OpenCL buffers and OpenGL VBOs do not have the context of pixels, coordinates, and channels; thus, they are not visualized by the image view. Since they contain raw byte data, they even have no type or format information built-in into them. Instead, the Information panel has a combo-box letting you choose from the available data types and formats for use in their respective APIs.
View OpenCL Program and OpenGL Shader Source Code
To view an OpenCL program or OpenGL shader's source code, double-click it in the CodeXL Explorer. If you are using *.cl files for OpenCL program source, adding the directory as the kernel source files folder in the Debug Settings dialog lets CodeXL to identify the source. This means you can set breakpoints inside the program before it was created and built at runtime, and you can persist breakpoints between debug sessions. Source viewing, of course, only applies to objects compiled at run time, and does not work with objects created with binaries. Double-clicking a kernel highlights the kernel function inside the program source. Applications that load program or shader source from strings or generate it at run time, have the sources saved to temporary files. Use the "File > Save As..." option to keep these files for comparison or analysis.

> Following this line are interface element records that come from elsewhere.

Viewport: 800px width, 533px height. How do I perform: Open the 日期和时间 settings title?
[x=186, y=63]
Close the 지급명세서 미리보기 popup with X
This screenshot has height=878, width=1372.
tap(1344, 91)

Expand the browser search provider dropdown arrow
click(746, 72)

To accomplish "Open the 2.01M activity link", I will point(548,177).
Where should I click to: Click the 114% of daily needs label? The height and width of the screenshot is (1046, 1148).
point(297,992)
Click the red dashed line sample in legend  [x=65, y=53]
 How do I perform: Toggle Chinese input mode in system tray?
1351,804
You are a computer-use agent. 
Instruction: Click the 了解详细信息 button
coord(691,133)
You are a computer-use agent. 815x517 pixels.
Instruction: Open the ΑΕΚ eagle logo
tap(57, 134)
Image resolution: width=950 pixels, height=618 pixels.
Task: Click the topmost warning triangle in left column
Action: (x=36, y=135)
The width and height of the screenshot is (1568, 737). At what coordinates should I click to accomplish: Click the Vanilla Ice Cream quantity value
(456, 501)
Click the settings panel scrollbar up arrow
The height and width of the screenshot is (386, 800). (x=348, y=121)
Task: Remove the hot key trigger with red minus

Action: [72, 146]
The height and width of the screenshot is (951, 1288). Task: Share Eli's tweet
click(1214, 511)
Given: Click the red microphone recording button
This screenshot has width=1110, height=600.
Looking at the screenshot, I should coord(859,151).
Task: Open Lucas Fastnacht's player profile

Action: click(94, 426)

View OpenGL Program Pipeline and Sampler Objects
To view an OpenGL Program Pipeline or Sampler object, click on the object’s node in the CodeXL Explorer. This will display the object’s current state in the CodeXL Properties view. The state of Program Pipelines may contain references to OpenGL Shaders. These references will be displayed in the CodeXL Properties view as links. To view an OpenGL Shader’s source code, just click on the link. Here is a snapshot of the CodeXL Properties view after clicking on a Program Pipeline object.
Here is a snapshot of the CodeXL Properties view displaying the state of an OpenGL Sampler object. Note that the “Bound to the following Texture Units” field may contain more than one texture (in a comma separated list between the curly brackets).
Work with API Function Breakpoints
Any CodeXL-supported OpenCL or OpenGL function can be set as a breakpoint in the Breakpoints dialog (Alt+Shift+B). The API Functions list contains all the supported functions. The Active Breakpoints list contains all the currently selected breakpoints. Each selected breakpoint has a checkbox next to it, representing whether the breakpoint is currently enabled. Disabling breakpoints instead of removing them saves the time of finding the function each time you want to enable the breakpoint. To add a function to the breakpoints list, select it in the API functions list and press Add or double-click it. To remove a breakpoint, select it in the breakpoints list and press Remove or double click it. Using breakpoints can help you see the exact API status before the function is called, also allowing a comparison of the status before and after the function call (by pressing the Step Over button (F10) after the breakpoint hit). You also can use breakpoints to find where in your code each function is called, by looking at the Call Stack view after the breakpoint is hit. if you have debug information for the stack item, you can double-click it to see the exact location in the MDI source view.